• _Challenge_
Rewrite these records with "tick label" replaced by "tick mark" throughout, leaving everything else unchanged.

## Begin

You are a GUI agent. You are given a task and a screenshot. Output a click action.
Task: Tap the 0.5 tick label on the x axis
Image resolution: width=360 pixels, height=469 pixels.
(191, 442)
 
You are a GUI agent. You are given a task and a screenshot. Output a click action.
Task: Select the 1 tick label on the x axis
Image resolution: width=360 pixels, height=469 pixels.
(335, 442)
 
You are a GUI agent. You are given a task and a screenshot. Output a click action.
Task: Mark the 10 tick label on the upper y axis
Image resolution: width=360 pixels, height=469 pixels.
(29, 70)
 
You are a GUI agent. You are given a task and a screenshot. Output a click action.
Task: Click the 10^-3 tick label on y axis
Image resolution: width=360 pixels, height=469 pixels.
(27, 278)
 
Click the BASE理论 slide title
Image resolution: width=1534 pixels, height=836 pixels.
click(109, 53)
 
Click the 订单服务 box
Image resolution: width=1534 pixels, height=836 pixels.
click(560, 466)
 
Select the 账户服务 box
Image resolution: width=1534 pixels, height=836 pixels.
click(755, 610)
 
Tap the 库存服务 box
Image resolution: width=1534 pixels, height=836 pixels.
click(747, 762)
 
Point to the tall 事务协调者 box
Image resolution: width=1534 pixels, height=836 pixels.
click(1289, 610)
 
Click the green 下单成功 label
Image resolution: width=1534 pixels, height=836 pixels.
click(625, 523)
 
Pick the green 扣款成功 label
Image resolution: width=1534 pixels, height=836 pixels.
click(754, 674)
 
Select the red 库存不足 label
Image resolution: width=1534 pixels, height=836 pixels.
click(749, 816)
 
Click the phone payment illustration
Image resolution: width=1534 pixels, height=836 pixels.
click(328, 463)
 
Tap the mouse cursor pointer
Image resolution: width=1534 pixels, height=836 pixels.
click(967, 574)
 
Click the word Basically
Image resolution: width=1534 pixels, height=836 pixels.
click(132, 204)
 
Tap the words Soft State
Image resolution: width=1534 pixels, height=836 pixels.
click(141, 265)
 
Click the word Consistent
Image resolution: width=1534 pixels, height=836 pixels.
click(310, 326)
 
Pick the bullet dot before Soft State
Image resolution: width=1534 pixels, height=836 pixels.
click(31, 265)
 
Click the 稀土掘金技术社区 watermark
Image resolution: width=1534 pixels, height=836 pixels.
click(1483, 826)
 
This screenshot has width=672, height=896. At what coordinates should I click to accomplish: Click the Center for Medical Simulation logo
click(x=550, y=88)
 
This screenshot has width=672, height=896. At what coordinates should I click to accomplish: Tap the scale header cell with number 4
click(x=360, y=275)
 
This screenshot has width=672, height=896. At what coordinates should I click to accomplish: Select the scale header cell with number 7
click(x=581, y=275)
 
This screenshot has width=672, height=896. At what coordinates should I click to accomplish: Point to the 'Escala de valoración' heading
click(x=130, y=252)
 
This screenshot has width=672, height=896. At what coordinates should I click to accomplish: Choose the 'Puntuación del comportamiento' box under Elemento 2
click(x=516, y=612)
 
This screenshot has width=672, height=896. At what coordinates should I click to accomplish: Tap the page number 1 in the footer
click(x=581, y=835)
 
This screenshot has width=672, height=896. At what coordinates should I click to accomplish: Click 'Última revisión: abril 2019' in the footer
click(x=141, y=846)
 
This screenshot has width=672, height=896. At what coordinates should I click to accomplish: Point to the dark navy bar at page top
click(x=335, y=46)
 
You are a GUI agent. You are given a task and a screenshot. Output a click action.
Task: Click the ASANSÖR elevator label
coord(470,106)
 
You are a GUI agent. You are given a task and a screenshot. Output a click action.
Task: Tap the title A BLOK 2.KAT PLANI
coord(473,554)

## End

• _Exercise result_
You are a GUI agent. You are given a task and a screenshot. Output a click action.
Task: Tap the 0.5 tick mark on the x axis
Image resolution: width=360 pixels, height=469 pixels.
(191, 442)
 
You are a GUI agent. You are given a task and a screenshot. Output a click action.
Task: Select the 1 tick mark on the x axis
Image resolution: width=360 pixels, height=469 pixels.
(335, 442)
 
You are a GUI agent. You are given a task and a screenshot. Output a click action.
Task: Mark the 10 tick mark on the upper y axis
Image resolution: width=360 pixels, height=469 pixels.
(29, 70)
 
You are a GUI agent. You are given a task and a screenshot. Output a click action.
Task: Click the 10^-3 tick mark on y axis
Image resolution: width=360 pixels, height=469 pixels.
(27, 278)
 
Click the BASE理论 slide title
Image resolution: width=1534 pixels, height=836 pixels.
click(109, 53)
 
Click the 订单服务 box
Image resolution: width=1534 pixels, height=836 pixels.
click(560, 466)
 
Select the 账户服务 box
Image resolution: width=1534 pixels, height=836 pixels.
click(755, 610)
 
Tap the 库存服务 box
Image resolution: width=1534 pixels, height=836 pixels.
click(747, 762)
 
Point to the tall 事务协调者 box
Image resolution: width=1534 pixels, height=836 pixels.
click(1289, 610)
 
Click the green 下单成功 label
Image resolution: width=1534 pixels, height=836 pixels.
click(625, 523)
 
Pick the green 扣款成功 label
Image resolution: width=1534 pixels, height=836 pixels.
click(754, 674)
 
Select the red 库存不足 label
Image resolution: width=1534 pixels, height=836 pixels.
click(749, 816)
 
Click the phone payment illustration
Image resolution: width=1534 pixels, height=836 pixels.
click(328, 463)
 
Tap the mouse cursor pointer
Image resolution: width=1534 pixels, height=836 pixels.
click(967, 574)
 
Click the word Basically
Image resolution: width=1534 pixels, height=836 pixels.
click(132, 204)
 
Tap the words Soft State
Image resolution: width=1534 pixels, height=836 pixels.
click(141, 265)
 
Click the word Consistent
Image resolution: width=1534 pixels, height=836 pixels.
click(310, 326)
 
Pick the bullet dot before Soft State
Image resolution: width=1534 pixels, height=836 pixels.
click(31, 265)
 
Click the 稀土掘金技术社区 watermark
Image resolution: width=1534 pixels, height=836 pixels.
click(1483, 826)
 
This screenshot has width=672, height=896. At what coordinates should I click to accomplish: Click the Center for Medical Simulation logo
click(x=550, y=88)
 
This screenshot has width=672, height=896. At what coordinates should I click to accomplish: Tap the scale header cell with number 4
click(x=360, y=275)
 
This screenshot has width=672, height=896. At what coordinates should I click to accomplish: Select the scale header cell with number 7
click(x=581, y=275)
 
This screenshot has width=672, height=896. At what coordinates should I click to accomplish: Point to the 'Escala de valoración' heading
click(x=130, y=252)
 
This screenshot has width=672, height=896. At what coordinates should I click to accomplish: Choose the 'Puntuación del comportamiento' box under Elemento 2
click(x=516, y=612)
 
This screenshot has width=672, height=896. At what coordinates should I click to accomplish: Tap the page number 1 in the footer
click(x=581, y=835)
 
This screenshot has width=672, height=896. At what coordinates should I click to accomplish: Click 'Última revisión: abril 2019' in the footer
click(x=141, y=846)
 
This screenshot has width=672, height=896. At what coordinates should I click to accomplish: Point to the dark navy bar at page top
click(x=335, y=46)
 
You are a GUI agent. You are given a task and a screenshot. Output a click action.
Task: Click the ASANSÖR elevator label
coord(470,106)
 
You are a GUI agent. You are given a task and a screenshot. Output a click action.
Task: Tap the title A BLOK 2.KAT PLANI
coord(473,554)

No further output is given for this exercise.